A different US approach to Taiwan

By James Wang 王景弘

Taiwan is the world’s 17th largest trading nation, with aviation routes that extend to all of the world’s major cities. Still, Taiwan’s participation in this year’s International Civil Aviation Organization (ICAO) Assembly was crudely vetoed by China.

Beijing appears unconcerned with those cross-border issues that are in the common interest of humanity: improving hygiene and safety, cracking down on criminals and global warming. Instead, China’s leaders are preoccupied with suppressing Taiwan at every possible turn in an attempt to force it to accept Beijing’s stance on sovereignty.

China’s malevolent attitude is a direct challenge to the US’ pledge to actively support Taiwan’s participation in non-governmental international organizations.

The reaction and handling of the issue by US President Barack Obama’s administration was disappointing. US Assistant Secretary of State for East Asia and the Pacific Daniel Russel issued a feeble statement that the US recognizes “the value of Taiwan’s participation in the international community;” American Institute in Taiwan Chairman Raymond Burghardt could only find it in himself to call the rejection of Taiwan’s invitation to the ICAO Assembly an “unfortunate outcome.”

With Obama a lame-duck president at the tail end of his time in office, there is not much hope for a toughening of his administration’s stance toward China. However, whichever of the two US presidential candidates — Hillary Rodham Clinton or Donald Trump — enters the White House next year will have to get to grips with the new global reality and rethink US policy toward Taiwan.

The new US president must acknowledge the result of the democratic process in Taiwan, acknowledge the reality that neither Taiwan nor China holds jurisdiction over the other and begin the normalization of its relationship with Taiwan.

If Clinton is elected as the next US president, her new administration’s review of US-Taiwan policy will be of greater significance: It will be the first such review since her husband, former US president Bill Clinton, first conducted a review of the policy 23 years ago. Hillary Clinton has previously voiced her dissatisfaction with the review conducted by Winston Lord, who was assistant secretary of state for East Asian and Pacific Affairs under Bill Clinton, because Lord insisted on adhering to former US secretary of state Henry Kissinger’s pledge to Beijing and strictly limited Washington’s relations with Taipei.

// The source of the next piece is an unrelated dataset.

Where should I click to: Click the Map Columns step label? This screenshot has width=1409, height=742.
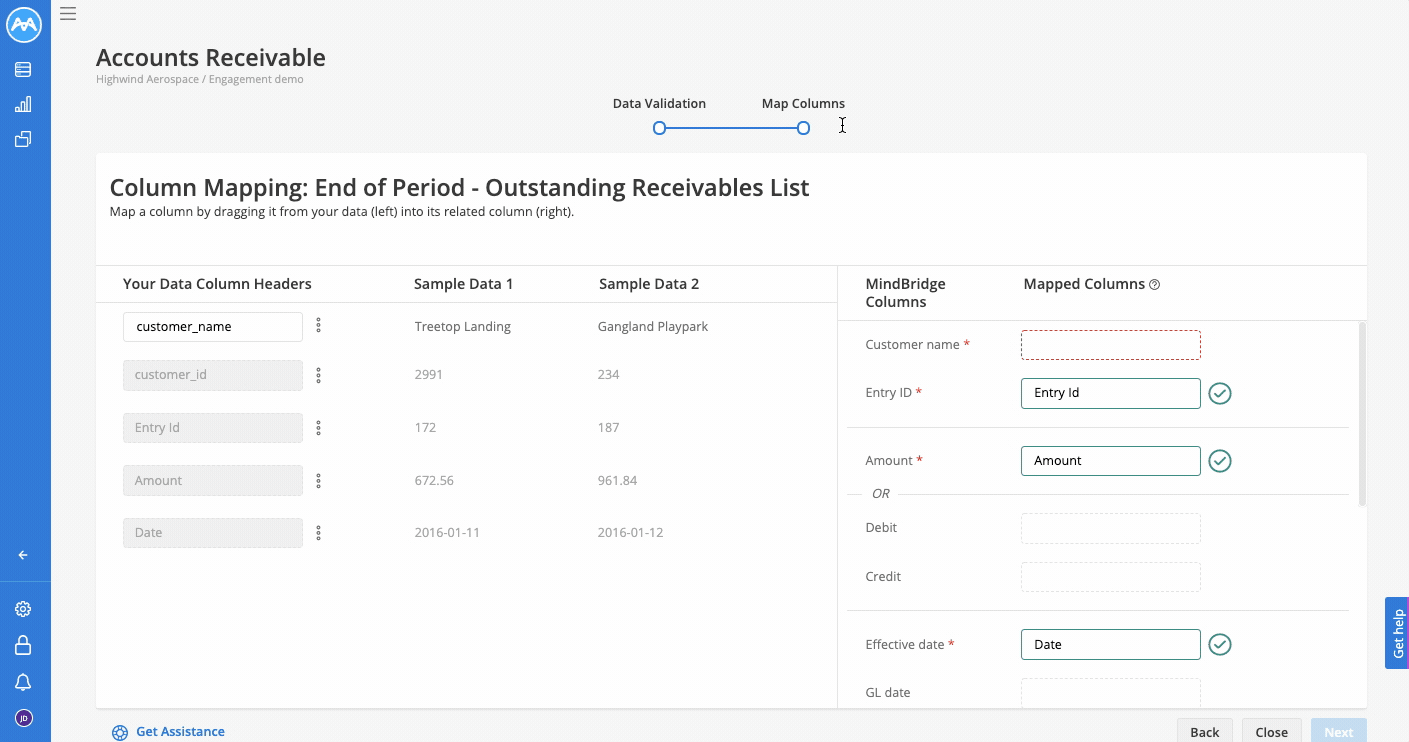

Today, 22 years later, the world has changed beyond recognition: The basic assumptions made in the review are now woefully out of date. At the time, Soviet-controlled Eastern Europe had just broken apart, while China had nearly undergone a revolution with the Tiananmen Square demonstrations — and their subsequent violent suppression. Beijing was still concealing its ambitious foreign policy designs and Washington still harbored hopes that Chinese reforms would result in a gradual move toward liberalization.

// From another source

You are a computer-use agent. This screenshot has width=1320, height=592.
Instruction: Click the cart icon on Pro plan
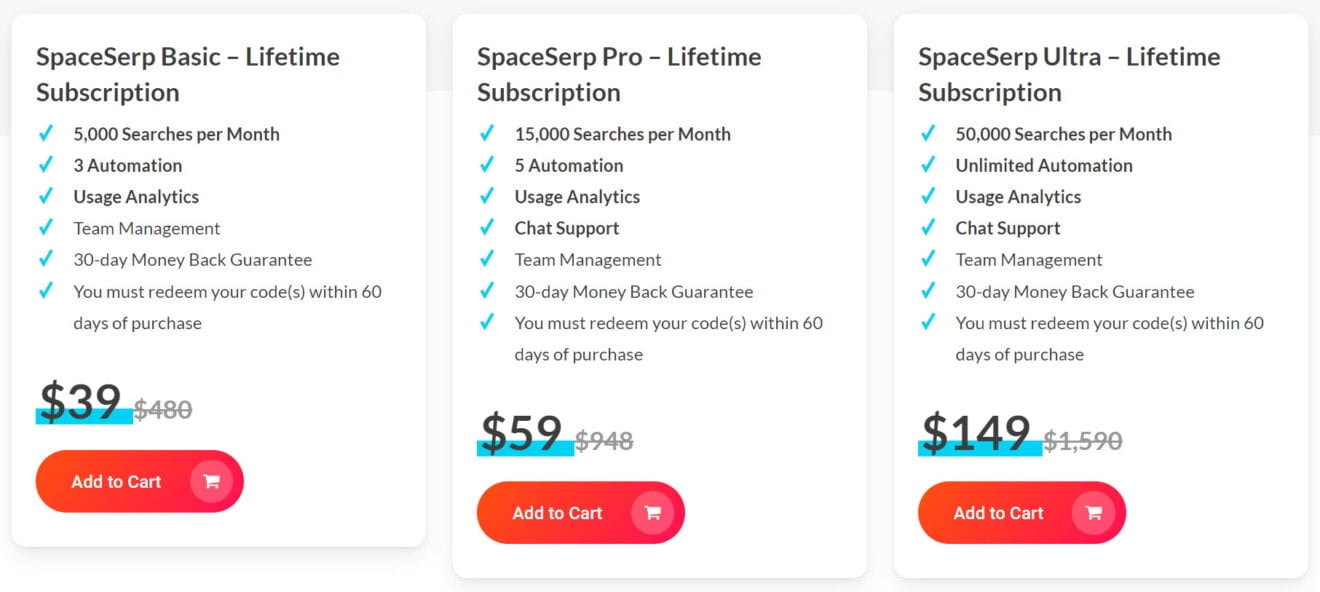tap(653, 512)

However, global events did not turn out as the US had predicted. Following the Sept. 11, 2001, terrorist attacks in New York, the US Army became bogged down in Afghanistan and Iraq, while China embraced state capitalism and used the fruits of its “peaceful rise” to rapidly expand its army and defy the US. In addition, Chinese President Xi Jinping (習近平) has fanned the flames of Chinese nationalism and adopted the stance of regional hegemon in the South and East China seas.